[Saved entries]
■ ■ ■ ■ ■
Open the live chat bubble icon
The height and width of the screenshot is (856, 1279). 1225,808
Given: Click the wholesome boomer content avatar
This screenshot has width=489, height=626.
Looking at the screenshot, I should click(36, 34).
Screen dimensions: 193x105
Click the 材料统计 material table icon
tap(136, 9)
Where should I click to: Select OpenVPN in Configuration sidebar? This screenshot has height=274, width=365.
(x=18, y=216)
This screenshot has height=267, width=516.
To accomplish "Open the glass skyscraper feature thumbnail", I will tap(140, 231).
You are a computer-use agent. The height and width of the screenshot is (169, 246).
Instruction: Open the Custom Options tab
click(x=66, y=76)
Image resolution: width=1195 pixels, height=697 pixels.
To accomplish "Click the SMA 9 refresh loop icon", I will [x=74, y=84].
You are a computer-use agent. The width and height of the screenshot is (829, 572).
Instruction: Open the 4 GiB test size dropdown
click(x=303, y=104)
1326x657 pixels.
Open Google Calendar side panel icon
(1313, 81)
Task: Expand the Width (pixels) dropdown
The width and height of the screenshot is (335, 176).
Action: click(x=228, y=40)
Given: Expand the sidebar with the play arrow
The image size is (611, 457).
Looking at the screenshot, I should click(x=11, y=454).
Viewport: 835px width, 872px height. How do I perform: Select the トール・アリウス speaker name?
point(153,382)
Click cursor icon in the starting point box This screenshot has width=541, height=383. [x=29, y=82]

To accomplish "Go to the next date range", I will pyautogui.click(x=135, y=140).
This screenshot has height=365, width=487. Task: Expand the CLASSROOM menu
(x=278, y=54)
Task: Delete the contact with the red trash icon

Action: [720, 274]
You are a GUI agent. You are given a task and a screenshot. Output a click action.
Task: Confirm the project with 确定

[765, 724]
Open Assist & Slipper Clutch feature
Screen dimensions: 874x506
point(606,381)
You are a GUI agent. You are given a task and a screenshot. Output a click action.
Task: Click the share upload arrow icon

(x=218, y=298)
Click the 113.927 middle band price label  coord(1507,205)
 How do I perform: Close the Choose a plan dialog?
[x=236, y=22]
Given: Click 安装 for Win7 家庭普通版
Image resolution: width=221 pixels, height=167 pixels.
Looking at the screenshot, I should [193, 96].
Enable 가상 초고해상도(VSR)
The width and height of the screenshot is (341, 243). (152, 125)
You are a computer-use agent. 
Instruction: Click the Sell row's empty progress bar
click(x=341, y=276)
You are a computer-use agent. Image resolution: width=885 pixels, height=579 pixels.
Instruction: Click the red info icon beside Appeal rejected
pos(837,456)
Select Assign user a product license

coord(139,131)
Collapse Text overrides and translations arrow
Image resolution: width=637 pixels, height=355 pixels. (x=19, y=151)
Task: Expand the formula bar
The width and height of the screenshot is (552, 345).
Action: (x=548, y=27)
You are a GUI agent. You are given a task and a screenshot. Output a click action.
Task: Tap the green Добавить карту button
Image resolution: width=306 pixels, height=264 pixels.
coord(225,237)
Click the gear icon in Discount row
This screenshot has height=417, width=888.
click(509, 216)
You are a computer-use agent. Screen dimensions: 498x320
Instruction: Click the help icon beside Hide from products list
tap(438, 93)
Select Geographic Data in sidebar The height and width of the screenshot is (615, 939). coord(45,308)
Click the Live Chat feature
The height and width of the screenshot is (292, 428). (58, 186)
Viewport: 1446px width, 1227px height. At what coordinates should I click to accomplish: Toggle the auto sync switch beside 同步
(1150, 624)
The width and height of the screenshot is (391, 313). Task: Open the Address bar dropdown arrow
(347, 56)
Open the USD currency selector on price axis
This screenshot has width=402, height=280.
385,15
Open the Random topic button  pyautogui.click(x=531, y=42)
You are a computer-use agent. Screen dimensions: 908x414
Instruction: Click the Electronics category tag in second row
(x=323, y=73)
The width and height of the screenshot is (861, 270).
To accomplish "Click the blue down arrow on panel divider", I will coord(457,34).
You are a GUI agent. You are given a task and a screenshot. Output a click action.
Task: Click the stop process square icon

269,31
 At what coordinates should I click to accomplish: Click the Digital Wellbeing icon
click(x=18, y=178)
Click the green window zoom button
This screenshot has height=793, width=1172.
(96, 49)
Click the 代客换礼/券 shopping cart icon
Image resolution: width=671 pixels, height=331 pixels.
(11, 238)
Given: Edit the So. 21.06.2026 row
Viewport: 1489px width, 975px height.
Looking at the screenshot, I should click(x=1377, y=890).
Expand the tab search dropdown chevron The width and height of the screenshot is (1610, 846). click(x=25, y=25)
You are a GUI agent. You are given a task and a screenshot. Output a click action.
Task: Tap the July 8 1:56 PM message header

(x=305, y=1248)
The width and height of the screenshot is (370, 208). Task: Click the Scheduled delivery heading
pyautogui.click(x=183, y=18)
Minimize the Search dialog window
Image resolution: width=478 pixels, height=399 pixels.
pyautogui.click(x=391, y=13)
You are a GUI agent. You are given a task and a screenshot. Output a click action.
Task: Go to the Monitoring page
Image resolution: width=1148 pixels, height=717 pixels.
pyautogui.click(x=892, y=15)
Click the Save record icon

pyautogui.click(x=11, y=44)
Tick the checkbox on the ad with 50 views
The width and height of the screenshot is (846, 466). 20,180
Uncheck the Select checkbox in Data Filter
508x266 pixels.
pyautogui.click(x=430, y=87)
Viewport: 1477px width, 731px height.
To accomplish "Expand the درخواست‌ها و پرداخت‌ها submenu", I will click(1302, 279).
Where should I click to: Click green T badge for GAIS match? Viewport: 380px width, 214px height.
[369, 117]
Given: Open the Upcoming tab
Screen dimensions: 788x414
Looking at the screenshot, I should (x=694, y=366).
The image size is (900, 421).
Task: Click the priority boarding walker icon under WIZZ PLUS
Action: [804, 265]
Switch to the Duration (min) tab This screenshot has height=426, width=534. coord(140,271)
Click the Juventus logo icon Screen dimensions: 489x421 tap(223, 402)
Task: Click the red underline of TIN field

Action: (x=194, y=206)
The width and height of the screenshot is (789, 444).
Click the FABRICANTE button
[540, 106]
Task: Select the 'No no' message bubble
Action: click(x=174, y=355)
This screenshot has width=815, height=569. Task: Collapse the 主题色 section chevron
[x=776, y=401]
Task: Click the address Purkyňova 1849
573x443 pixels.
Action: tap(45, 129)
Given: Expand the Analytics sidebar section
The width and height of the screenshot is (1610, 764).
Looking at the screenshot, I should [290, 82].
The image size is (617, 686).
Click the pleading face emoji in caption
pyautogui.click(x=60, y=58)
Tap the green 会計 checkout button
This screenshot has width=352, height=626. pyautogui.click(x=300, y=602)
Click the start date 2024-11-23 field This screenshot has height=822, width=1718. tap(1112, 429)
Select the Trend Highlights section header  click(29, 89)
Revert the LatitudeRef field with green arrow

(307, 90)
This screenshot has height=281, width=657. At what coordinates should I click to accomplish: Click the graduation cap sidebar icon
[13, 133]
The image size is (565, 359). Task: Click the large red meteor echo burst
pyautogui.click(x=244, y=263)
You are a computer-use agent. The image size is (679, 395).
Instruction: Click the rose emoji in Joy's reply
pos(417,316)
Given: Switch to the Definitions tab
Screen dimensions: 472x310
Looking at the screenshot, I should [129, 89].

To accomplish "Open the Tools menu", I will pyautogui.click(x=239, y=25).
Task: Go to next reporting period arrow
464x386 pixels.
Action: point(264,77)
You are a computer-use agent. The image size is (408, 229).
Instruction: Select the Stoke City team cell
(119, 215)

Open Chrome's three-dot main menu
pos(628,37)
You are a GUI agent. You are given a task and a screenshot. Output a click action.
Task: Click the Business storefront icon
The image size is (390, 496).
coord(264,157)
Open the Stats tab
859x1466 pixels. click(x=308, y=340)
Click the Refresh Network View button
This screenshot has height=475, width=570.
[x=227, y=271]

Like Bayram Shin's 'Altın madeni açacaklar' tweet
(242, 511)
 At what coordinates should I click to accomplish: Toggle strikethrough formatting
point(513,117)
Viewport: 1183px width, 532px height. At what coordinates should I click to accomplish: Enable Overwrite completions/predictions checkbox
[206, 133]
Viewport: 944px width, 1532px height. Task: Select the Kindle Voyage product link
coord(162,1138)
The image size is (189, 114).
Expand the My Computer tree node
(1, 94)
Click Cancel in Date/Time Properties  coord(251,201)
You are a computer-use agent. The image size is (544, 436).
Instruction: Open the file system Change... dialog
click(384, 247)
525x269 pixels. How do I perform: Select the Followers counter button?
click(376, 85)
■ ■ ■ ■ ■
● Work request
Look above for the line with "Where should I click to: Select" and the line with "Task: Expand the Width (pixels) dropdown". Write out those two lines and all the lines between them, exactly, and no others.

● Solution to this exercise
Where should I click to: Select OpenVPN in Configuration sidebar? This screenshot has height=274, width=365.
(x=18, y=216)
This screenshot has height=267, width=516.
To accomplish "Open the glass skyscraper feature thumbnail", I will tap(140, 231).
You are a computer-use agent. The height and width of the screenshot is (169, 246).
Instruction: Open the Custom Options tab
click(x=66, y=76)
Image resolution: width=1195 pixels, height=697 pixels.
To accomplish "Click the SMA 9 refresh loop icon", I will [x=74, y=84].
You are a computer-use agent. The width and height of the screenshot is (829, 572).
Instruction: Open the 4 GiB test size dropdown
click(x=303, y=104)
1326x657 pixels.
Open Google Calendar side panel icon
(1313, 81)
Task: Expand the Width (pixels) dropdown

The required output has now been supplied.